Call of Duty - Server setup

By O Groggy One
Aug 6, 2005
  1. Hi, new to this group.

    Could anyone let me know what the steps are in setting up a call of duty (either game), server?
    - what hardware if any needed.
    - what software needed.

  2. Blakhart

    Blakhart TS Rookie Posts: 353

    I think that the engine used in your game is multithreaded, wich means that the game code has two or more threads (threads being the basic cpu food) that can be run at the same time. This will (well, sometimes) benefit the game if run on a single cpu system, but will be an even greater benefit on a smp (Symetric Multi Processor) system. Some game server apps don't like to run on smp systems. In this case it's settled, run a single cpu system... The smp sys can run both threads at the exact same time. Usualy the game divides networking and physics into two separate threads. The server will put all this together and send it out as gamestate to the clients.
    With this being the case in more and more games; UT and any of its progeny, Q3 and its derivatives use multithreading, running a dual cpu system is a good idea.

    I would do a AMD system over an Intel, because the floating point performance of the AMD offerings is typicaly better than Intel on the p4/xeon cpu. If your game doesn't use sse2 much, the AMD is better on average. A "dual core" system will have the same operating characteristics as a true smp system, far as the game server is concerned.

    Fastest cpu and most memory the mobo will take that you can afford is normaly the way to best server performance. So it's primarily a money issue.
    For some idea as to what parts are providing good service to the game, play it. Look at the hardware specs of the servers you play on if you can, and compare them. Talk to admins and see what they have found to perform well. Then purchase accordingly. There is a cost to performance ideal at work here, no sense in buying 4 gigs of ram when the game will only use 250 megs or less, on top of say 256 (ok maybe 150) for the os itself. In this case 512 megs total would do fine. If you happen to run a game that takes 500 or more, a gig plus would be a good choice. If you want to run multiple instances of the same server, or different game servers concurrently on the same box, more memory is always best. Or forget all this and run what you have!

    As far as software needed, the game will include dedicated server apps, and sometimes you can dl a stand alone server app. There are normaly 3rd party admin utilities to make administration "easier", but I don't like these. I prefer setting up the bandwidth used and player count, etc, as a text file usualy found within the game's config files.
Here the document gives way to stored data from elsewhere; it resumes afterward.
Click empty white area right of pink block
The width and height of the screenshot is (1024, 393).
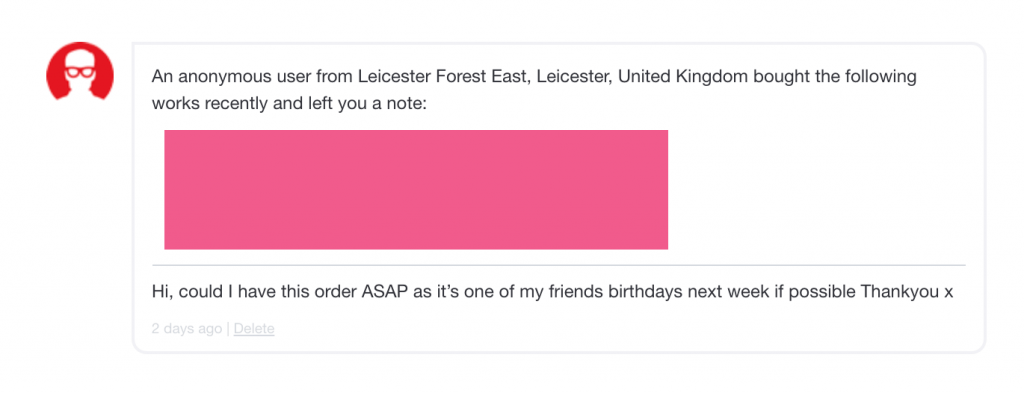click(x=816, y=189)
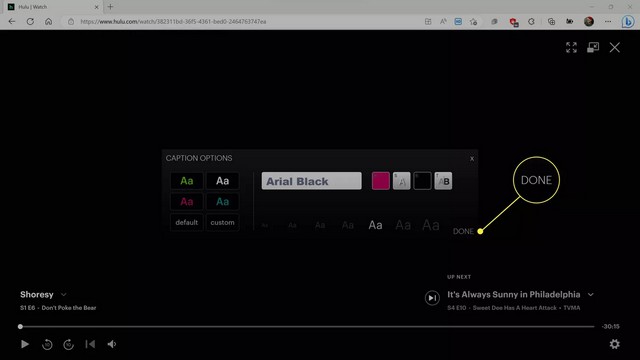The height and width of the screenshot is (360, 640).
Task: Click the video progress bar handle
Action: (x=20, y=327)
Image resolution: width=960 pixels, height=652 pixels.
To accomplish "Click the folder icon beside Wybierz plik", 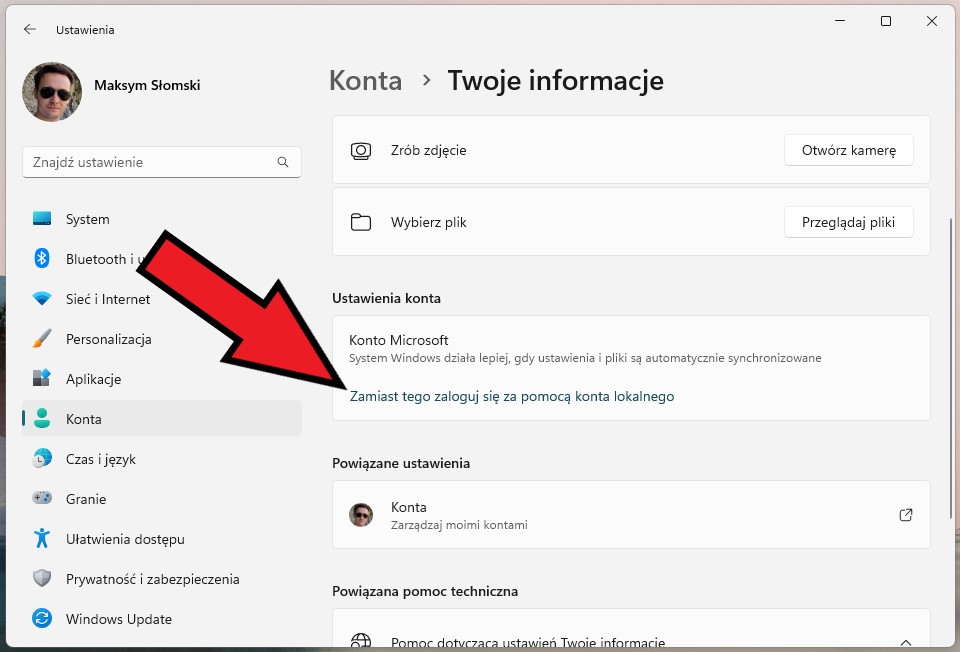I will pyautogui.click(x=361, y=222).
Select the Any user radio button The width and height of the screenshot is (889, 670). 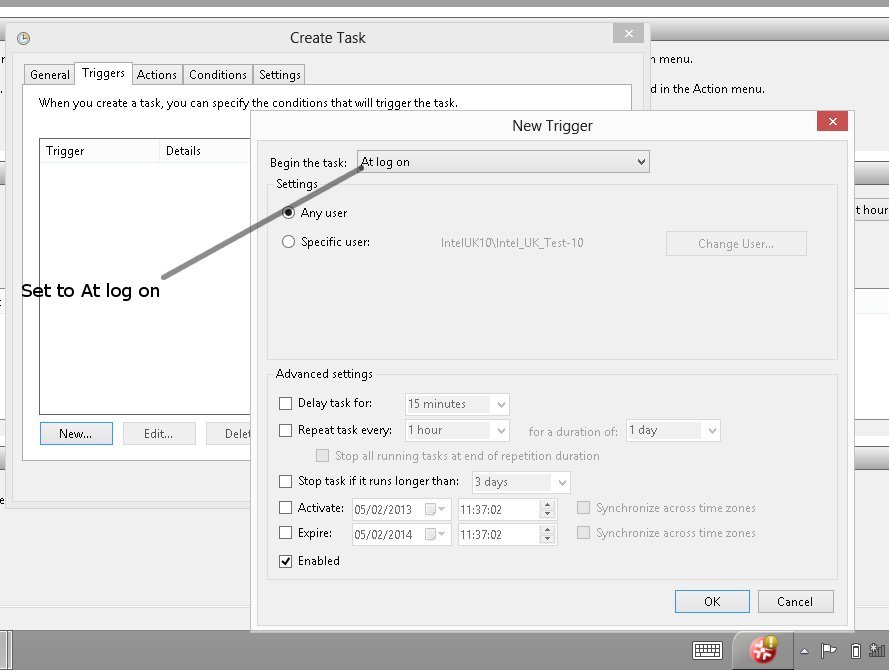point(289,213)
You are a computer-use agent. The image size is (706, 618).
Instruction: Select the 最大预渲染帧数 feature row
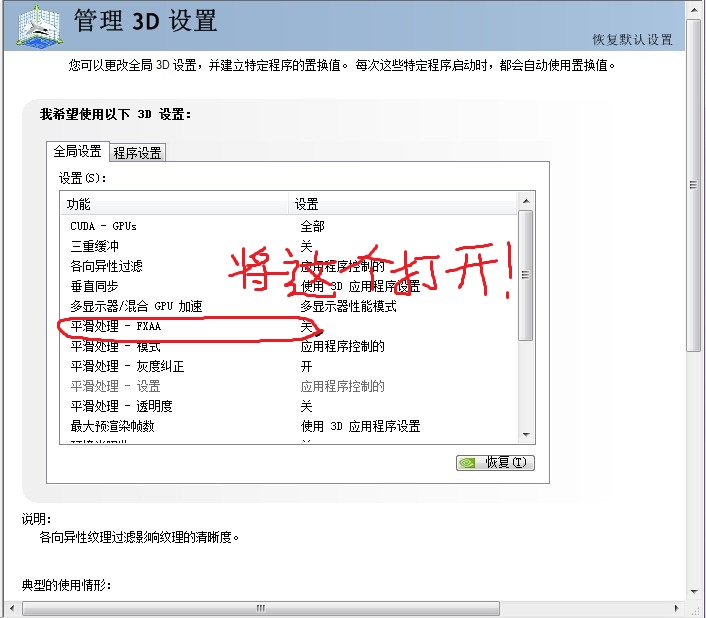point(112,426)
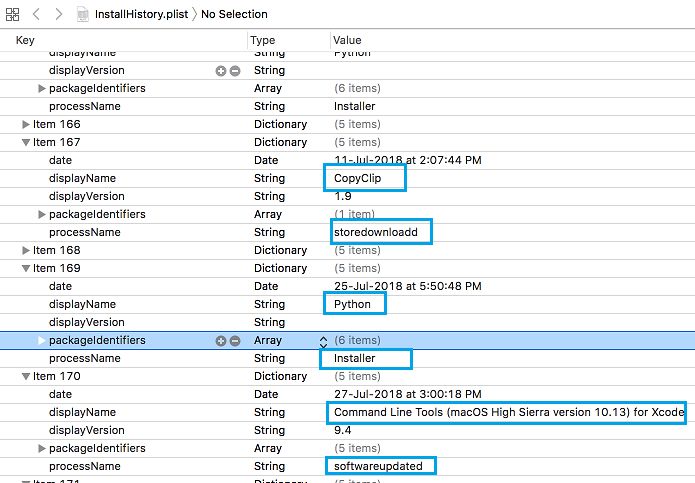This screenshot has width=695, height=483.
Task: Collapse Item 167 dictionary
Action: (x=26, y=142)
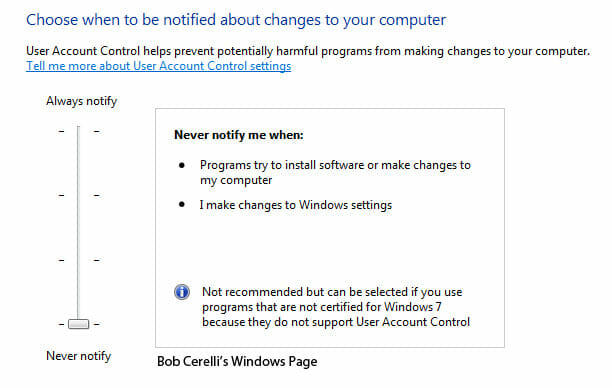Set slider to topmost Always notify tick, left side
This screenshot has height=388, width=612.
point(61,132)

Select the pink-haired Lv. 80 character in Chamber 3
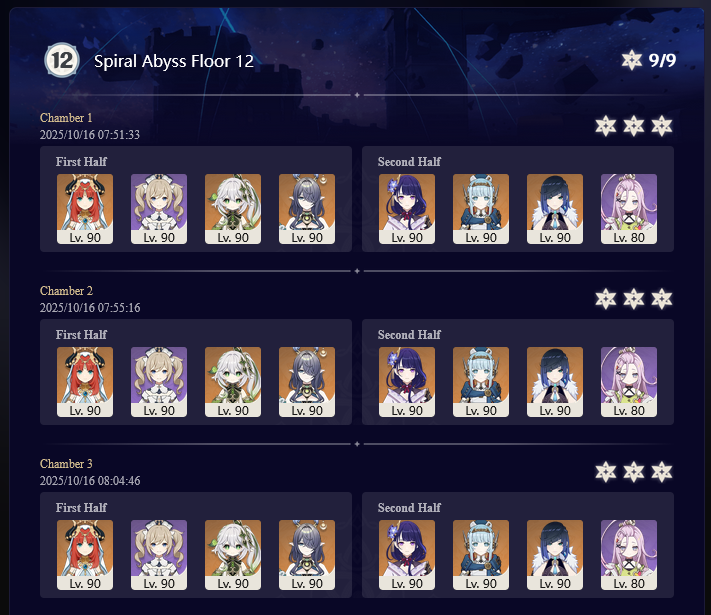pos(628,555)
    There are some hardware and software tuning tricks I have found to be worthwhile that I can let on, if the mods will make it a sticky. A lot of the time they can be used to improve performance on a gameing system as well as a game server. The software tips are for M$ operating systems, although Linux can benefit from the hardware tips and the software tips can be alegoricaly implemented on a nix sys.

    Thus endeth the sermon.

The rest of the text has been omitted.